== SUPPLIED MATERIAL ==
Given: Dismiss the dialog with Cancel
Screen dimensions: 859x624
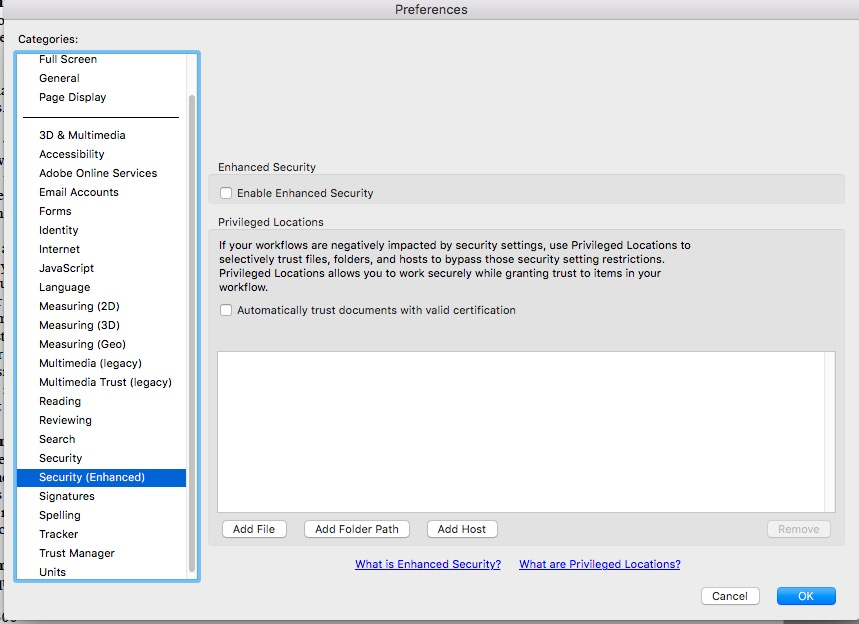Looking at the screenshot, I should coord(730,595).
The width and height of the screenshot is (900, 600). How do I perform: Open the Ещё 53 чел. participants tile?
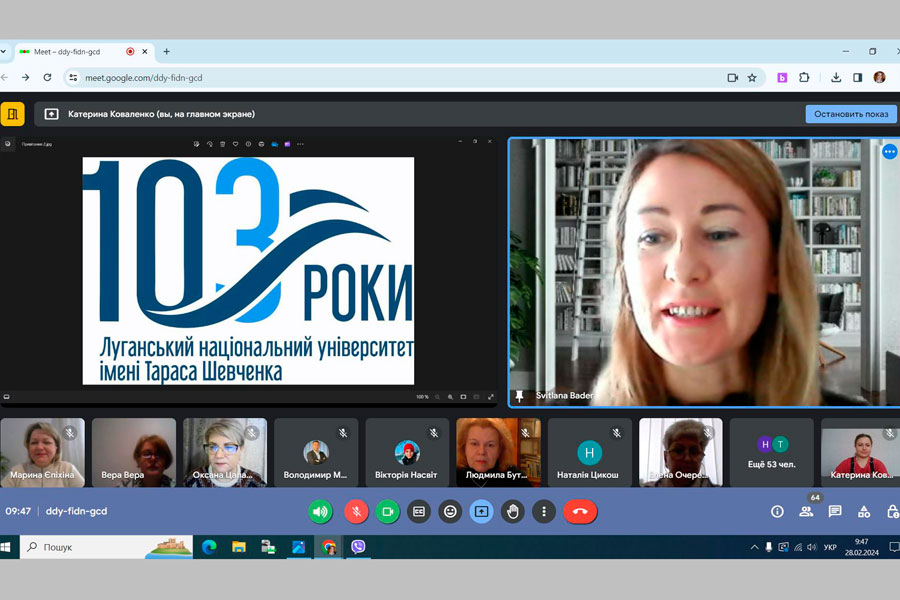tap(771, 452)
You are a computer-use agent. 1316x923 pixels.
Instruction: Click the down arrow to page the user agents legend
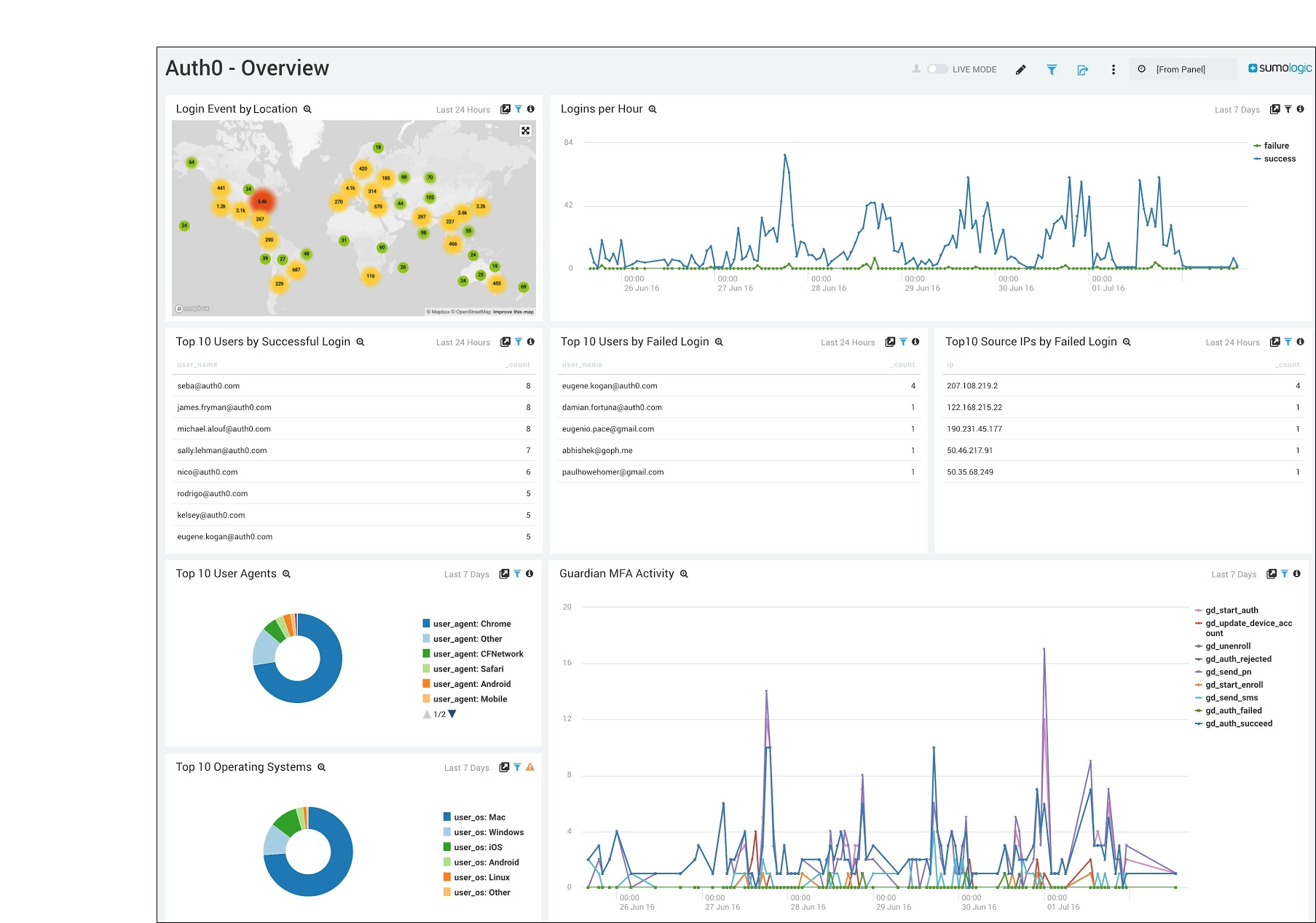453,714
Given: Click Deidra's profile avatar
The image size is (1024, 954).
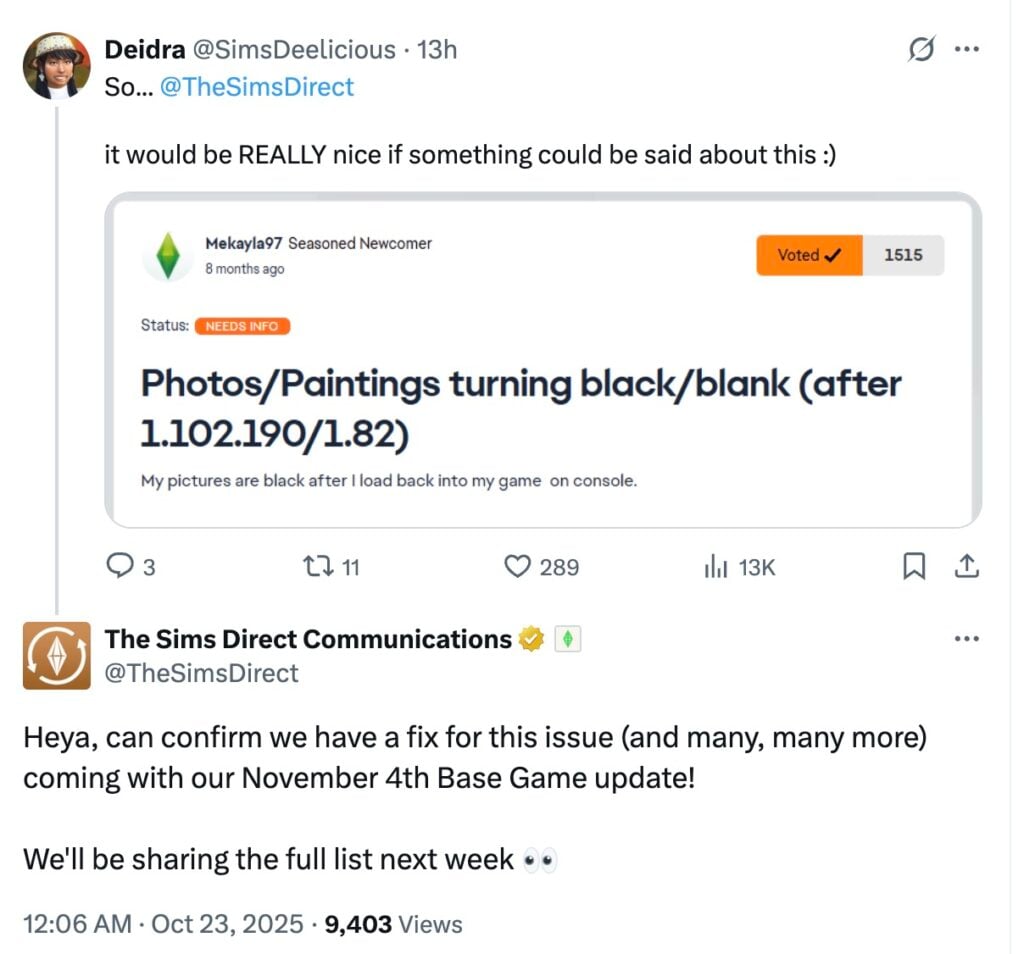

== EXERCISE REQUIREMENTS ==
Could you write out, word for word, everything from the line containing "Given: Click Deidra's profile avatar" down to the end of the items, leaving out the pictures?

== SOLUTION FOR THIS PROBLEM ==
Given: Click Deidra's profile avatar
The image size is (1024, 954).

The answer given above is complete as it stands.